Уже первые слова принесли ощущение, что он не в силах пронять эту толпу, что его крик не пробивает коросту, покрывшую их порочные души. Слова его жгли, как удары хлыста, но это было похоже на жалкие усилия безумца, решившего выпороть море и верящего в успех затеи. Снова он выхватывал из толпы лица и убеждался, что взгляды по-прежнему равнодушны; некоторые ухмылялись с кровожадным высокомерием тупости. Один крикнул, что лучше приличная кормежка, чем его вечные заклинания. Другой — что это не революция и не свобода, раз они по-прежнему трудятся в поте лица; любому известно, что свободен лишь тот, кому не надо работать. И снова толпа стала звать Крикса: вот кто все это прекратит и поведет их домой! А потом кто-то громко крикнул, что только в Галлии и в Германии настоящая свобода, и на это вся площадь впервые взорвалась ревом энтузиазма.

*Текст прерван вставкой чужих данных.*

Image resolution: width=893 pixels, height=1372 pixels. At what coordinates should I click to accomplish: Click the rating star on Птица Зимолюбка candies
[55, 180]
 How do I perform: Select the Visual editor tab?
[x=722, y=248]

Спартак посмотрел на стоящего рядом с ним Крикса. Тот, хмурый и бессловесный, как всегда, выдержал его взгляд. Это было, как некогда в палатке Клодия Глабера и позже, когда они расстались под Капуей: снова они знали мысли друг друга. Было бы лучше, если бы дуэль между ними произошла еще в гладиаторской школе Лентула, и один из них — возможно, он, Спартак — погиб бы. Тогда Крикс стал бы единоличным вожаком орды, залил всю Италию кровью, все крушил бы на своем пути. Наверное, это и был бы правильный путь.

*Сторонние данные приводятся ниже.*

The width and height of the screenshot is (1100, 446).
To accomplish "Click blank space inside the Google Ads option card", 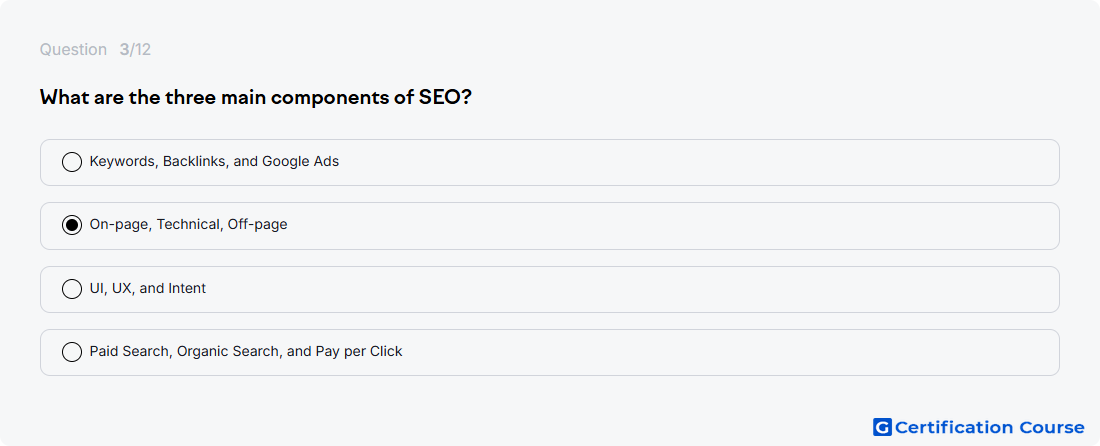I will coord(702,163).
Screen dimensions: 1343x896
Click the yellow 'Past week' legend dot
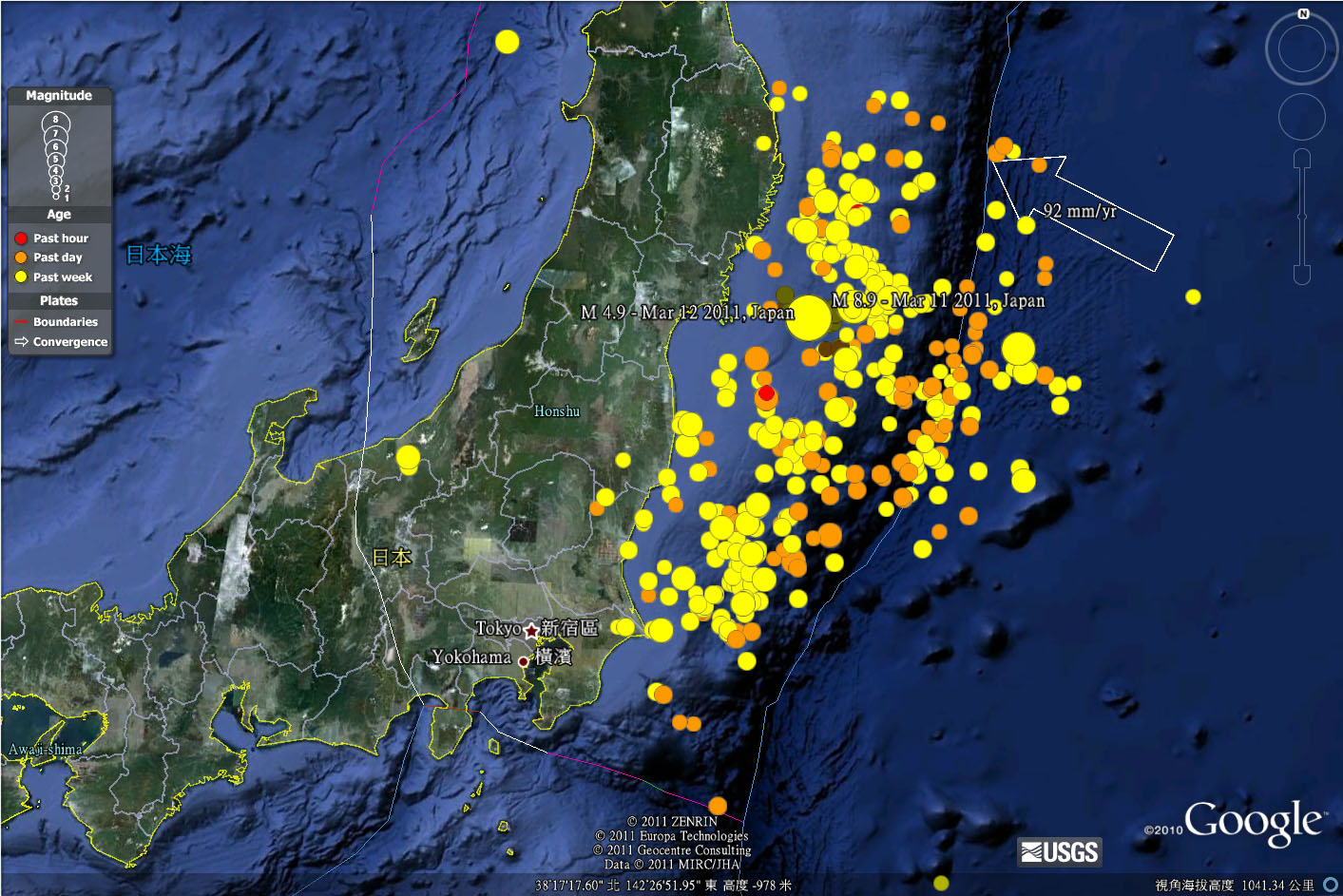pos(21,277)
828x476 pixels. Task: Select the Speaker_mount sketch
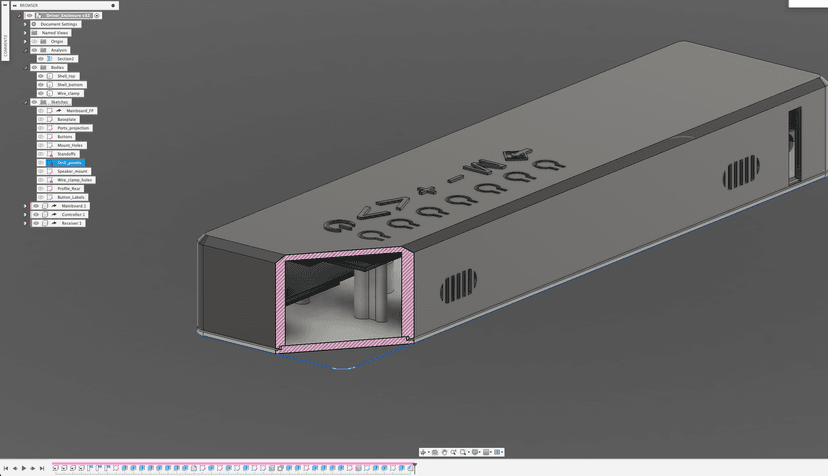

Толпа на площади все громче требовала Крикса. Остальной город сохранил преданность ему, Спартаку. Главный среди слуг Фанния выступил вперед, ожидая приказа. Толпа на площади не была вооружена, кельтский квартал был оцеплен, оружие хранилось под надежной охраной в арсенале у Южных ворот. Молчаливый, преданный, красношеий, здоровяк стоял перед Спартаком, ожидая императорского слова.
Но тот молчал.
Колебание длилось какую-то долю секунды, хотя он понимал с безжалостной ясностью, что именно сейчас решается судьба будущего. Если он отдаст приказ, которого ждет толстошеий, то по лагерю прокатится волна кровопролития; возможно, победителем выйдет он, Спартак — ненавистный, страшный, непререкаемый вождь. То будет самый смертоносный и самый несправедливый обходный маневр — единственный, сулящий спасение. Другой путь, основанный на человеколюбии, неизменно вел к разрыву и, значит, к поражению.